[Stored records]
....................

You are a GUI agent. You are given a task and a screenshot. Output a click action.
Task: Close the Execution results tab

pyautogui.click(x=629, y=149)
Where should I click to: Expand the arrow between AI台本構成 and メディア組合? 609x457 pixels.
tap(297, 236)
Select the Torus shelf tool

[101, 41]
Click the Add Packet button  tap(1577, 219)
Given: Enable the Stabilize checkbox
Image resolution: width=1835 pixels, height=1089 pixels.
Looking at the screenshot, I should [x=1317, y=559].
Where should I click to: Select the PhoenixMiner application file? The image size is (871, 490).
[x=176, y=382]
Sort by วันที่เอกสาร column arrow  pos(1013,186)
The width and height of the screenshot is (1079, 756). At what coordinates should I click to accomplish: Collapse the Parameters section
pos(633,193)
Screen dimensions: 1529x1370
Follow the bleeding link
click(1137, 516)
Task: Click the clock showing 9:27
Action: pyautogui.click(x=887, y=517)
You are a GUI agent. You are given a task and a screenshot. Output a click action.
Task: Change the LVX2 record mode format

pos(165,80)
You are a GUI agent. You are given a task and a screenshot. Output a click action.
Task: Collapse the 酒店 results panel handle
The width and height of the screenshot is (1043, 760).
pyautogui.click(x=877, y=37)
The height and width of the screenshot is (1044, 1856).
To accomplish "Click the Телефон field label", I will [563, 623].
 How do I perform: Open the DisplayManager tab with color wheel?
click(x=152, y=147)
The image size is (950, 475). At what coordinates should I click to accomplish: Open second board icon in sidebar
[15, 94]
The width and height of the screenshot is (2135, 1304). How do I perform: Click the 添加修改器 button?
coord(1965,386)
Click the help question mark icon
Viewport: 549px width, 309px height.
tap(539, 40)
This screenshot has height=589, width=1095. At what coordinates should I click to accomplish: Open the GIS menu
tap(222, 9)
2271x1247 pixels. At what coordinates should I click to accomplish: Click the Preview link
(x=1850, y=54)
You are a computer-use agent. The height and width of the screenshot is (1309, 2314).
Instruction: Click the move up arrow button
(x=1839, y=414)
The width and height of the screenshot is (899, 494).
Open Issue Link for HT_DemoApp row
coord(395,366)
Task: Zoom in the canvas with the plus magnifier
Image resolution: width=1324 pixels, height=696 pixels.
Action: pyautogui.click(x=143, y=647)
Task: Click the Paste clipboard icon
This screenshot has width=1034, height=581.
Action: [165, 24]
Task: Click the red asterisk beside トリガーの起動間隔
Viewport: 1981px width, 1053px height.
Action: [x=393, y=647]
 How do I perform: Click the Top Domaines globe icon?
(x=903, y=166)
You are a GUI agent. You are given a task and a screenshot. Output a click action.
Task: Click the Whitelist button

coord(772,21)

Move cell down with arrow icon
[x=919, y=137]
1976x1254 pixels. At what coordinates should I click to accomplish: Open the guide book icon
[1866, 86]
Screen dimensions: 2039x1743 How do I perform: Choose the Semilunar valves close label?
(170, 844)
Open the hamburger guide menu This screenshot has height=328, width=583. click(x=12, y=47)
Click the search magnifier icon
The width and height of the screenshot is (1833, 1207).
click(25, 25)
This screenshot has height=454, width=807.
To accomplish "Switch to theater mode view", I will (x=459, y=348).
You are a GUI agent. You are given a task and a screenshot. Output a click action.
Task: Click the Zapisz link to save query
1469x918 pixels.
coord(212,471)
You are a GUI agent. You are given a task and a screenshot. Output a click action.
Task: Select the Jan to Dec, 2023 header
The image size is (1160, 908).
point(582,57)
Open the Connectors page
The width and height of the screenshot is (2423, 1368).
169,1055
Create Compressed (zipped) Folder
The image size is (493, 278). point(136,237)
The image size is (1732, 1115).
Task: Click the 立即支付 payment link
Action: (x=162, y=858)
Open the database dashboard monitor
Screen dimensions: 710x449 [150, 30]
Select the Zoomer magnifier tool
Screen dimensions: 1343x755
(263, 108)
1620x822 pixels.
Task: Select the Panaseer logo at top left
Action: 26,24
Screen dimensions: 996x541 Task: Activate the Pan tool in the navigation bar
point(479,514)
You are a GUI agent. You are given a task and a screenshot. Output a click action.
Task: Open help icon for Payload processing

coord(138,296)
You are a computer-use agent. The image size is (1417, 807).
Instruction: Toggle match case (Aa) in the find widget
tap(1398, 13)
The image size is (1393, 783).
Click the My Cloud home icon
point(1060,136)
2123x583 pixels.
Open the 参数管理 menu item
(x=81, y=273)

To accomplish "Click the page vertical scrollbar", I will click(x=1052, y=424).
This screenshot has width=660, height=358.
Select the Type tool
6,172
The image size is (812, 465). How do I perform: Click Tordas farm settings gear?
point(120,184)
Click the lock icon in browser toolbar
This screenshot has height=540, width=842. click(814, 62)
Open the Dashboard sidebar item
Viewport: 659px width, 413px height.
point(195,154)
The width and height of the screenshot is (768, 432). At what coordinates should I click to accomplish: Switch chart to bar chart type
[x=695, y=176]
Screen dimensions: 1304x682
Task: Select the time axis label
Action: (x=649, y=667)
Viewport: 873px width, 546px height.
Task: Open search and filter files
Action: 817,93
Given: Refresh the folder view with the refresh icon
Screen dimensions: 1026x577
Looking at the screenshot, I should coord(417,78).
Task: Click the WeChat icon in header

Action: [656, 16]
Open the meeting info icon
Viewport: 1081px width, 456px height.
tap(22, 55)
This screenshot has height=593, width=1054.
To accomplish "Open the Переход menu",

....................

__Instructions for the task__: All of the records need to be transcribed exactly.

__Result of this exercise__:
You are a GUI agent. You are given a task and a screenshot. Output a click action.
Task: Close the Execution results tab

pyautogui.click(x=629, y=149)
Where should I click to: Expand the arrow between AI台本構成 and メディア組合? 609x457 pixels.
tap(297, 236)
Select the Torus shelf tool

[101, 41]
Click the Add Packet button  tap(1577, 219)
Given: Enable the Stabilize checkbox
Image resolution: width=1835 pixels, height=1089 pixels.
Looking at the screenshot, I should [x=1317, y=559].
Where should I click to: Select the PhoenixMiner application file? The image size is (871, 490).
[x=176, y=382]
Sort by วันที่เอกสาร column arrow  pos(1013,186)
The width and height of the screenshot is (1079, 756). At what coordinates should I click to accomplish: Collapse the Parameters section
pos(633,193)
Screen dimensions: 1529x1370
Follow the bleeding link
click(1137, 516)
Task: Click the clock showing 9:27
Action: pyautogui.click(x=887, y=517)
You are a GUI agent. You are given a task and a screenshot. Output a click action.
Task: Change the LVX2 record mode format

pos(165,80)
You are a GUI agent. You are given a task and a screenshot. Output a click action.
Task: Collapse the 酒店 results panel handle
The width and height of the screenshot is (1043, 760).
pyautogui.click(x=877, y=37)
The height and width of the screenshot is (1044, 1856).
To accomplish "Click the Телефон field label", I will [563, 623].
 How do I perform: Open the DisplayManager tab with color wheel?
click(x=152, y=147)
The image size is (950, 475). At what coordinates should I click to accomplish: Open second board icon in sidebar
[15, 94]
The width and height of the screenshot is (2135, 1304). How do I perform: Click the 添加修改器 button?
coord(1965,386)
Click the help question mark icon
Viewport: 549px width, 309px height.
tap(539, 40)
This screenshot has height=589, width=1095. At what coordinates should I click to accomplish: Open the GIS menu
tap(222, 9)
2271x1247 pixels. At what coordinates should I click to accomplish: Click the Preview link
(x=1850, y=54)
You are a computer-use agent. The height and width of the screenshot is (1309, 2314).
Instruction: Click the move up arrow button
(x=1839, y=414)
The width and height of the screenshot is (899, 494).
Open Issue Link for HT_DemoApp row
coord(395,366)
Task: Zoom in the canvas with the plus magnifier
Image resolution: width=1324 pixels, height=696 pixels.
Action: pyautogui.click(x=143, y=647)
Task: Click the Paste clipboard icon
This screenshot has width=1034, height=581.
Action: [165, 24]
Task: Click the red asterisk beside トリガーの起動間隔
Viewport: 1981px width, 1053px height.
Action: [x=393, y=647]
 How do I perform: Click the Top Domaines globe icon?
(x=903, y=166)
You are a GUI agent. You are given a task and a screenshot. Output a click action.
Task: Click the Whitelist button

coord(772,21)

Move cell down with arrow icon
[x=919, y=137]
1976x1254 pixels. At what coordinates should I click to accomplish: Open the guide book icon
[1866, 86]
Screen dimensions: 2039x1743 How do I perform: Choose the Semilunar valves close label?
(170, 844)
Open the hamburger guide menu This screenshot has height=328, width=583. click(x=12, y=47)
Click the search magnifier icon
The width and height of the screenshot is (1833, 1207).
click(25, 25)
This screenshot has height=454, width=807.
To accomplish "Switch to theater mode view", I will (x=459, y=348).
You are a GUI agent. You are given a task and a screenshot. Output a click action.
Task: Click the Zapisz link to save query
1469x918 pixels.
coord(212,471)
You are a GUI agent. You are given a task and a screenshot. Output a click action.
Task: Select the Jan to Dec, 2023 header
The image size is (1160, 908).
point(582,57)
Open the Connectors page
The width and height of the screenshot is (2423, 1368).
169,1055
Create Compressed (zipped) Folder
The image size is (493, 278). point(136,237)
The image size is (1732, 1115).
Task: Click the 立即支付 payment link
Action: (x=162, y=858)
Open the database dashboard monitor
Screen dimensions: 710x449 [150, 30]
Select the Zoomer magnifier tool
Screen dimensions: 1343x755
(263, 108)
1620x822 pixels.
Task: Select the Panaseer logo at top left
Action: 26,24
Screen dimensions: 996x541 Task: Activate the Pan tool in the navigation bar
point(479,514)
You are a GUI agent. You are given a task and a screenshot. Output a click action.
Task: Open help icon for Payload processing

coord(138,296)
You are a computer-use agent. The image size is (1417, 807).
Instruction: Toggle match case (Aa) in the find widget
tap(1398, 13)
The image size is (1393, 783).
Click the My Cloud home icon
point(1060,136)
2123x583 pixels.
Open the 参数管理 menu item
(x=81, y=273)

To accomplish "Click the page vertical scrollbar", I will click(x=1052, y=424).
This screenshot has width=660, height=358.
Select the Type tool
6,172
The image size is (812, 465). How do I perform: Click Tordas farm settings gear?
point(120,184)
Click the lock icon in browser toolbar
This screenshot has height=540, width=842. click(814, 62)
Open the Dashboard sidebar item
Viewport: 659px width, 413px height.
point(195,154)
The width and height of the screenshot is (768, 432). At what coordinates should I click to accomplish: Switch chart to bar chart type
[x=695, y=176]
Screen dimensions: 1304x682
Task: Select the time axis label
Action: (x=649, y=667)
Viewport: 873px width, 546px height.
Task: Open search and filter files
Action: 817,93
Given: Refresh the folder view with the refresh icon
Screen dimensions: 1026x577
Looking at the screenshot, I should coord(417,78).
Task: Click the WeChat icon in header

Action: [656, 16]
Open the meeting info icon
Viewport: 1081px width, 456px height.
tap(22, 55)
This screenshot has height=593, width=1054.
To accomplish "Open the Переход menu",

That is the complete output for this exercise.